**Required actions:**
A) List every type of brain wave the brain wave article names.
B) Return the part of the brain wave article from "The findings support" up to and including "and regions studied.", copied word for word.

**Exercise passage:**
Study reveals a universal pattern of brain wave frequencies
According to an article on ScienceDaily.com, MIT neuroscientists have made a significant discovery regarding the electrical activity in the six layers of the brain’s cortex. Neurons in these layers exhibit distinct patterns of activity, with rapid oscillations known as gamma waves dominating in the top layers and slower oscillations (alpha and beta waves) prevailing in the deeper layers. This pattern is consistent across various brain regions and species, indicating a fundamental role in brain function.
The research, led by MIT’s Picower Professor of Neuroscience, Earl Miller, and senior author André Bastos from Vanderbilt University, involved analyzing data from 14 different areas of the cortex across four mammalian species. The researchers used special electrodes to simultaneously record electrical activity from all layers and developed a computational algorithm called FLIP (frequency-based layer identification procedure) to determine the origin of signals from each layer.
The findings support Miller’s model proposing that the brain’s spatial organization, with different layers exhibiting specific oscillation patterns, allows for the incorporation of new information into existing memories and processes. This layered activity pattern was observed consistently across all species and regions studied.
Importantly, imbalances in the interaction between high-frequency and low-frequency oscillations may be implicated in various brain disorders, including attention deficit hyperactivity disorder (ADHD). The researchers suggest that disruptions in the balance between external sensory information and internal cognitive states could contribute to neuropsychiatric disorders such as ADHD or schizophrenia.
Looking ahead, the scientists are exploring the potential of measuring these oscillations for diagnosing neurological disorders and investigating whether rebalancing these patterns could be a viable treatment approach. Additionally, collaboration with other labs aims to characterize layered oscillation patterns in more detail across different brain regions, providing insights into common mechanisms underlying various cognitive functions. The research was funded by various institutions, including the U.S. Office of Naval Research and the U.S. National Institutes of Health.

**Source data:**
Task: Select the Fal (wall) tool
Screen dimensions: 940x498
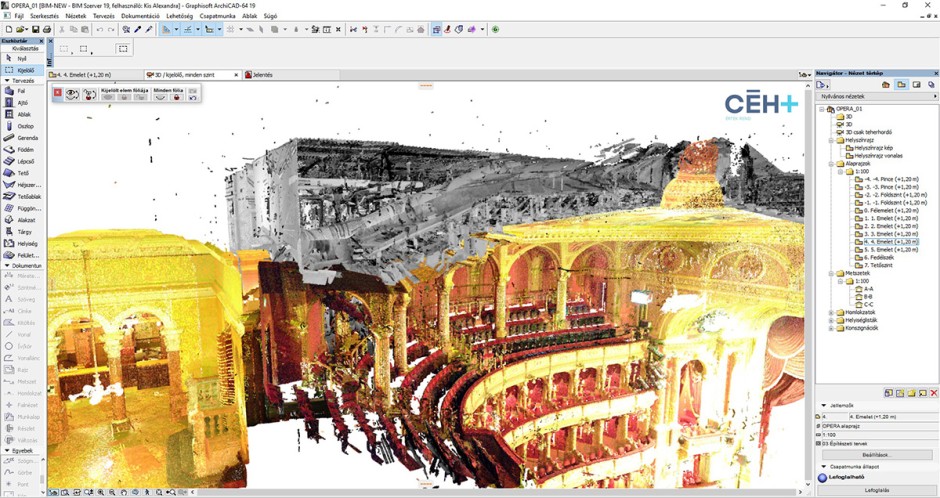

**Solutions below:**
A) gamma waves, alpha waves, beta waves

B)
The findings support Miller’s model proposing that the brain’s spatial organization, with different layers exhibiting specific oscillation patterns, allows for the incorporation of new information into existing memories and processes. This layered activity pattern was observed consistently across all species and regions studied.